**Zitierter Text:**
══════

# aktuelle Wetterdaten für Java- Programm



## MQue (20. Mai 2009)

Hallo,

gibt es  irgendwo im web eine Möglichkeit, um aktuelle Wetterdaten abzufragen, vielleicht mit einem Webservice oder das ich einfache einen Client mache, der mir den Content einer Web- Seite ausließt und ich mir dann die Wetterdaten raushole,
Wäre euch dankbar für hilfe, 

Vielen Dank,


----------



## Geeeee (20. Mai 2009)

Yahoo! Weather - Yahoo! Developer Network


----------



## MQue (26. Mai 2009)

══════

**Erfasste Angaben:**
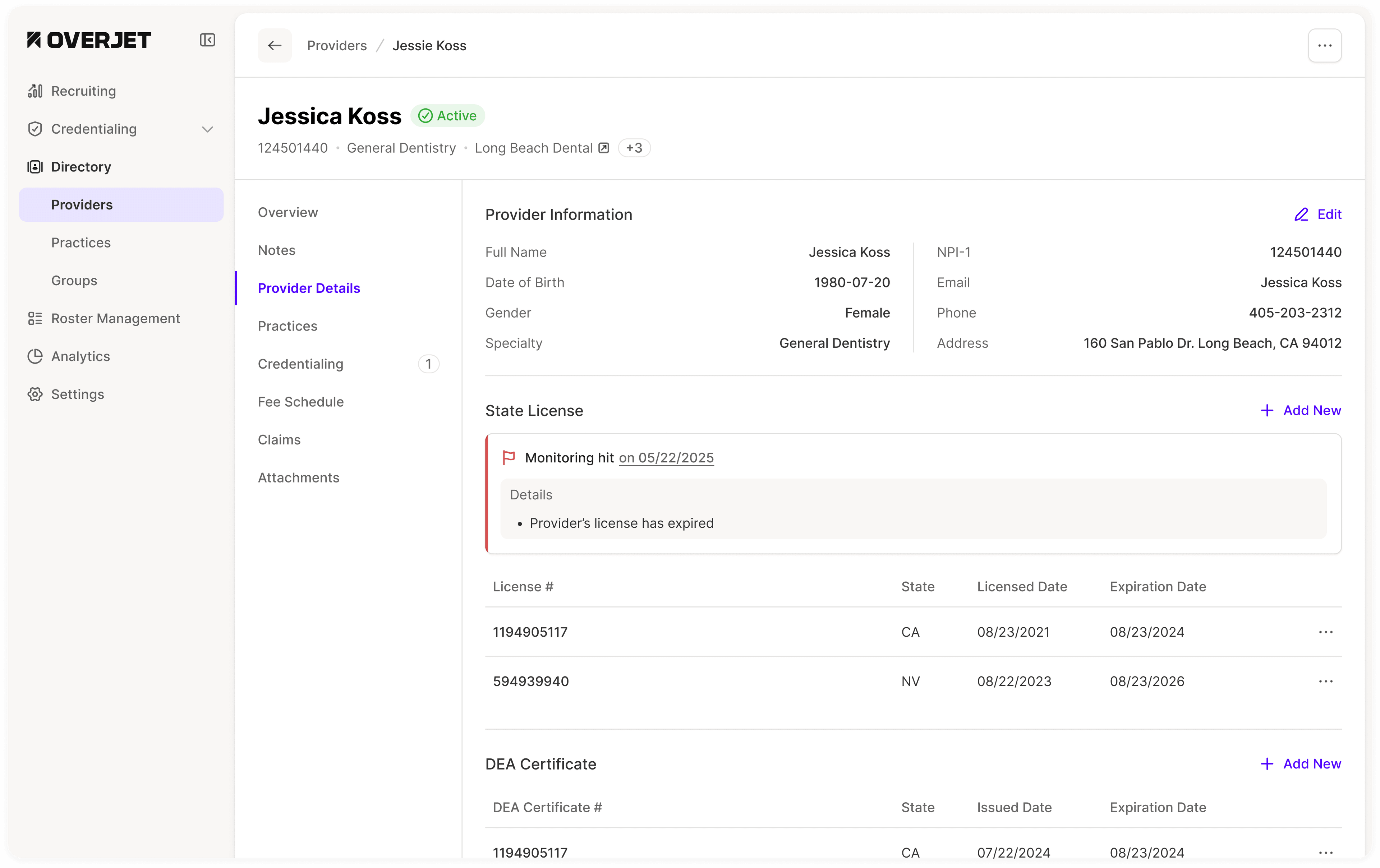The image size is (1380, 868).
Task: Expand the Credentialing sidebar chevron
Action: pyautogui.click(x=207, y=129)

══════

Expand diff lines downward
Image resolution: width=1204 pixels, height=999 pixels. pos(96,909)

══════

**Aufgabe 1:**
Welchen Dienst nennt Geeeee im Forumsthread über aktuelle Wetterdaten für ein Java-Programm?
**Aufgabe 2:**
Schreibe den Forumsthread über aktuelle Wetterdaten für ein Java-Programm an der Stelle weiter, an der er endet.

**Antwort 1:**
Yahoo! Weather aus dem Yahoo! Developer Network.

**Antwort 2:**
Geeeee hat gesagt.:


> Yahoo! Weather - Yahoo! Developer Network



Vielen Dank für die Info, ich hab mir jetzt die Seite durchgelesen und mir ist jetzt klar, dass ich die Wetterdaten abrufen kann, wenn ich z.B.: 
Yahoo! Weather - Munchen, GM eingebe,

mit den RSS- Feeds komm ich noch nicht so ganz klar, ich möchte ja einen Wetterbericht in meine Applikation einbauen, die Wetterdaten sollen mir per XML von diesem "WetterServer" zugesendet werden.
Hat schon mal jemand eine XML- Datei von dem Server abgerufen?

Wäre dankbar für Hinweise,


----------



## Illuvatar (26. Mai 2009)

Guck mal hier, erster Link


----------



## MQue (26. Mai 2009)

Illuvatar hat gesagt.:


> Guck mal hier, erster Link




Ah, super, das ist ja noch besser als das von Yahoo, ich hab nur ein Problem , ich kann nur wenig PHP und bin mir jetzt nicht im klaren, ob und wie ich das in Java machen kann?
Vielleicht kann mir da jemand mit ein paar Worten weiterhelfen. Mach ich da einfach eine Verbindung (Socket) zu der Seite (bzw. XML-Datei auf) und dann bekomm ich die XML- Datei oder wie kann man das realisieren?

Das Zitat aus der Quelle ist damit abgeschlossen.